*Required task 1:* Reproduce the memoir passage starting at "The other day" and ending at "on the wall.".
*Required task 2:* Summarize the memoir passage in two sentences.

*Text extract:*
I collected paperbacks for the covers, and even read what was inside. Frank Frazetta assumed demigod status, and was the object of dozens of copies in oil pastel. This was before the Ballantine editions, so his paintings were only available on book covers. No musty second-hand paperback pile went unturned. Around the same time, Barry Smith's Conan and Bemi Wrightson's Swamp Thing meant going into drugstores where I wouldn't run into anyone I knew, buying kid's comics too far into adolescence.
Around that time I read The Lord of the Rings, first The Two Towers, and then The Return of the King. It seemed that everyone who started the first volume never got any further, as it was by far the most borrowed of the three. I had to wait months to get it. The real spark came from the calendars, which showed me that it could be illustrated. I went through the Hildebrandt calendar, doing my own versions of the same scenes. Mercifully, none of these have survived, although there is a very dusty box under a bed somewhere...
A year after graduating from high school, I was in a college in Strasbourg, France, and the following year in the Ecole des Arts Decoratifs.
The first year was spent not understanding much, the second at odds with what I did manage to understand, and the third eager to get out, although in retrospect I certainly owe whatever clarity of thought I possess to the patience of the professor of Illustration.
Otherwise, my first years in Europe were a constant overdose on all forms of art and architecture, everything being simultaneously ancient and novel. All that catching up to do. Nothing I did from those years has survived, thank goodness, as scrupulously put it all in the trash at term end before heading back home to the summer job that would pay next year's fees. The only exception must be “The Lieutenant of the Black Tower of Barad-dûr”, which, if not my first published piece, must certainly be the earliest.
It seems to me that a lot of my early commissions were nightmares - political cartoons, magazine illustrations, comics, animated films, advertising - starting one cover seven times, redoing sketches so many times there was nothing of mine left in them, wondering just how the devil I’d ended up in this profession. In the attic there is a huge box taped very tightly shut and marked DO NOT OPEN (EVER!!!) in wide-tip felt pen. I honestly feel no real urge to do so.
The other day we took a friend to visit the Castle of Chillon. It's easy enough to find the spot to stand in my grandmother's drawing. I wonder if we ever really make any choices of our own - so many years and miles to end up in a picture that was always there on the wall.

*Recorded information:*
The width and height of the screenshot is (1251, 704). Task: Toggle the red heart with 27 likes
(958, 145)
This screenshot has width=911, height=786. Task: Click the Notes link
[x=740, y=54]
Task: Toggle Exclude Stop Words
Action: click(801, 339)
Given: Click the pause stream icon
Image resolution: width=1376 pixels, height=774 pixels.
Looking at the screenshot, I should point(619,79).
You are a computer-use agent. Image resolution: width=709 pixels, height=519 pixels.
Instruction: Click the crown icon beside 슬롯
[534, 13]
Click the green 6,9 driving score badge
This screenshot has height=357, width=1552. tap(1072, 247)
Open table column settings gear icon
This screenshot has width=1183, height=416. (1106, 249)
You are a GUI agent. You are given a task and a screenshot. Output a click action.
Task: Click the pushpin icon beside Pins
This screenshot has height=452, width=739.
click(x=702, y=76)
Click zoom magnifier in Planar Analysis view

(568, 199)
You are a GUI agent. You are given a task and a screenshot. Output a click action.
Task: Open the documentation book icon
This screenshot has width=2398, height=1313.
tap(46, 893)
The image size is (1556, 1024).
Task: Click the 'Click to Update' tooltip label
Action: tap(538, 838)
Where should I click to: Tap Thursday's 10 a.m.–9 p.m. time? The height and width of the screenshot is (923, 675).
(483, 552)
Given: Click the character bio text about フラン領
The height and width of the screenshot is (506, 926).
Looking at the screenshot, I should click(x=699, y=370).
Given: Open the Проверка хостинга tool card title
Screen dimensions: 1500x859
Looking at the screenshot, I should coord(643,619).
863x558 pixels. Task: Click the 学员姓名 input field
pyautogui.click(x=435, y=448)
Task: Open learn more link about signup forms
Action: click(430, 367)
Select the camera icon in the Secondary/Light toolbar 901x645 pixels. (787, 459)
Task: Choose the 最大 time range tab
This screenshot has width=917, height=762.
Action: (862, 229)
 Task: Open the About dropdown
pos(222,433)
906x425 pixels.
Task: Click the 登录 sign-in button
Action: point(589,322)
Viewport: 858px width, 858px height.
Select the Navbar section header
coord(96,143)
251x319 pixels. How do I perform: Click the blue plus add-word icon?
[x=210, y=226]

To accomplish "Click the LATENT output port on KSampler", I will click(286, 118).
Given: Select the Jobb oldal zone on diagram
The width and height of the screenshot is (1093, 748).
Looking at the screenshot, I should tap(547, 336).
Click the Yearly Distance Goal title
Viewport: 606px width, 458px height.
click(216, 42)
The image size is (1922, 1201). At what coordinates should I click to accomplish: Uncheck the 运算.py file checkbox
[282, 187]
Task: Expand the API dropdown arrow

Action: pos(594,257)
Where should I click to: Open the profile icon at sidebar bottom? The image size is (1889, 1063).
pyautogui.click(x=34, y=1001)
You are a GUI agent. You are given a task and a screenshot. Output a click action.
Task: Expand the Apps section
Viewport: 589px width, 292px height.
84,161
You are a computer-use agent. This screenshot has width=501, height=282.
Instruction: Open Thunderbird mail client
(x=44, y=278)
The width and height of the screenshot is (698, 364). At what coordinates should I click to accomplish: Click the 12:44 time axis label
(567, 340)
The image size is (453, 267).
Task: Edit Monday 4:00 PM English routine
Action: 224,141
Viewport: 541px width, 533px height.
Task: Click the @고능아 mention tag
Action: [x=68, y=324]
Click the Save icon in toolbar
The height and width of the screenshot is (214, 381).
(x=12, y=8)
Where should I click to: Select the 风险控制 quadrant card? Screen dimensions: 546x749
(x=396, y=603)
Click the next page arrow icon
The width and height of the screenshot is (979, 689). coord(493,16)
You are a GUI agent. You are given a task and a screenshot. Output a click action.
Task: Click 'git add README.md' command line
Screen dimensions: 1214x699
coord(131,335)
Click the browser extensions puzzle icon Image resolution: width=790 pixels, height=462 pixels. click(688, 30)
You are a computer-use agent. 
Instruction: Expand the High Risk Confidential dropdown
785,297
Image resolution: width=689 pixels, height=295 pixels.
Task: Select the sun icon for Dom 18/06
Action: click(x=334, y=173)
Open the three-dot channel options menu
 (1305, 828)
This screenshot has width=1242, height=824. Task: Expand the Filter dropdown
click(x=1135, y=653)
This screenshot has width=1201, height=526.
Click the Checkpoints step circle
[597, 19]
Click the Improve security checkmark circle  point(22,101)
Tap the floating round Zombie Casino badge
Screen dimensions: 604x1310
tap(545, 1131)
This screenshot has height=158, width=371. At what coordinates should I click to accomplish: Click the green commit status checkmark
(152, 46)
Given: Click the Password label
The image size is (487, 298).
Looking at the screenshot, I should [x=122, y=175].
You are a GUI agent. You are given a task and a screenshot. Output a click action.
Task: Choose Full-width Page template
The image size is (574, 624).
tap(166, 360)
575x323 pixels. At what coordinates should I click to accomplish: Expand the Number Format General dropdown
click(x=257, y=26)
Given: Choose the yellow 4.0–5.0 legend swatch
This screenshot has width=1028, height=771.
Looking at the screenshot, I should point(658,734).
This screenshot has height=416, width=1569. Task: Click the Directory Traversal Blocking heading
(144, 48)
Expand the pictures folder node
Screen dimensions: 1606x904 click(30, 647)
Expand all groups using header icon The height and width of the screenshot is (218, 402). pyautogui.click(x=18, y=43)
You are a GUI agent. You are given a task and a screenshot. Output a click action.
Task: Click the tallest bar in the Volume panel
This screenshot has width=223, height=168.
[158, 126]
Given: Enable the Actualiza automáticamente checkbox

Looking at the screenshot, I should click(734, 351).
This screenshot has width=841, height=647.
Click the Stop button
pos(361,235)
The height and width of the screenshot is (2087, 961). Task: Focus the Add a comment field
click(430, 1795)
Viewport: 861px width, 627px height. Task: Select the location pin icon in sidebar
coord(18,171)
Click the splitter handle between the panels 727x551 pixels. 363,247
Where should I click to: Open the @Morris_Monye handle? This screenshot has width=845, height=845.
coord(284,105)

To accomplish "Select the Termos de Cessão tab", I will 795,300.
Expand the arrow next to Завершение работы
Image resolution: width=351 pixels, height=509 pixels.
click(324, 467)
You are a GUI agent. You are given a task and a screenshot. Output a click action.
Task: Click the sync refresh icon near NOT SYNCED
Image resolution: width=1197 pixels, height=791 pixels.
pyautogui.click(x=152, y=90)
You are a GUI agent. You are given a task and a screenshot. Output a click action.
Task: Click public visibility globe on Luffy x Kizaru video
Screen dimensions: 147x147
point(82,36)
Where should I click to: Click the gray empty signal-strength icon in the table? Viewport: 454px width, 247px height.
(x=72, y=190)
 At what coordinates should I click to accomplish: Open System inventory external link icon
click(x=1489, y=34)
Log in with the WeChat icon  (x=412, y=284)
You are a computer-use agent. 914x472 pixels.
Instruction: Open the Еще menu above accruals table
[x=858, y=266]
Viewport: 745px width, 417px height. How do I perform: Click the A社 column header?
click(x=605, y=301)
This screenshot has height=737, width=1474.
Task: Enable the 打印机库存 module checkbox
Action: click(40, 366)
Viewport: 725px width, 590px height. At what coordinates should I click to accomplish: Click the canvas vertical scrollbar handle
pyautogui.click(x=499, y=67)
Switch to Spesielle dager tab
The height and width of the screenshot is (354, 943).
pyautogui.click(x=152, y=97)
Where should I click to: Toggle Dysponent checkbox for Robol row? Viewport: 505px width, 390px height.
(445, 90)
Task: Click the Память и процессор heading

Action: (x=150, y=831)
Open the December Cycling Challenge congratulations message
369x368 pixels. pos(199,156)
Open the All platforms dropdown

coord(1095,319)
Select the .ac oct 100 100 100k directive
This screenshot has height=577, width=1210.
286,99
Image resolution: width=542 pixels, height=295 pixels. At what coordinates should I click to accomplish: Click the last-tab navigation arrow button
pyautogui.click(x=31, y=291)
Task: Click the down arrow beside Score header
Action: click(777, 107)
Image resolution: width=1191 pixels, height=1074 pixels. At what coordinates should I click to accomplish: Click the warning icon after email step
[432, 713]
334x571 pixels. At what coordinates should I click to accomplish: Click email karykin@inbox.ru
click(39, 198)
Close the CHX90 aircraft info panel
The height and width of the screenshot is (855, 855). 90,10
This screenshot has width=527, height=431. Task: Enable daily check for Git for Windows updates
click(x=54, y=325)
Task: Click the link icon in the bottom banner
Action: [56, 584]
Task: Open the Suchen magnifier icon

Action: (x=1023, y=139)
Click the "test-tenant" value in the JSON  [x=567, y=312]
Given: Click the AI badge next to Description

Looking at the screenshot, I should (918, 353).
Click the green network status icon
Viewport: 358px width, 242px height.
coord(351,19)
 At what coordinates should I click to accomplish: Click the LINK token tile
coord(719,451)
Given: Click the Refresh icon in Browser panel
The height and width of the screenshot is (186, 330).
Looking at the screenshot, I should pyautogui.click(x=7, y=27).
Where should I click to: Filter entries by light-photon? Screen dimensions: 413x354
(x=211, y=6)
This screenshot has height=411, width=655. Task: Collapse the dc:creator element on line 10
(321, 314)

*Worked solution 1:*
The other day we took a friend to visit the Castle of Chillon. It's easy enough to find the spot to stand in my grandmother's drawing. I wonder if we ever really make any choices of our own - so many years and miles to end up in a picture that was always there on the wall.

*Worked solution 2:* The writer collected paperbacks for their covers, made many copies of Frank Frazetta's work, read The Lord of the Rings, and drew personal versions of the scenes in the Hildebrandt calendar. After studying in Strasbourg, including at the Ecole des Arts Decoratifs, and enduring early commissions that felt like nightmares, the writer visited the Castle of Chillon and easily found the spot shown in the writer's grandmother's drawing.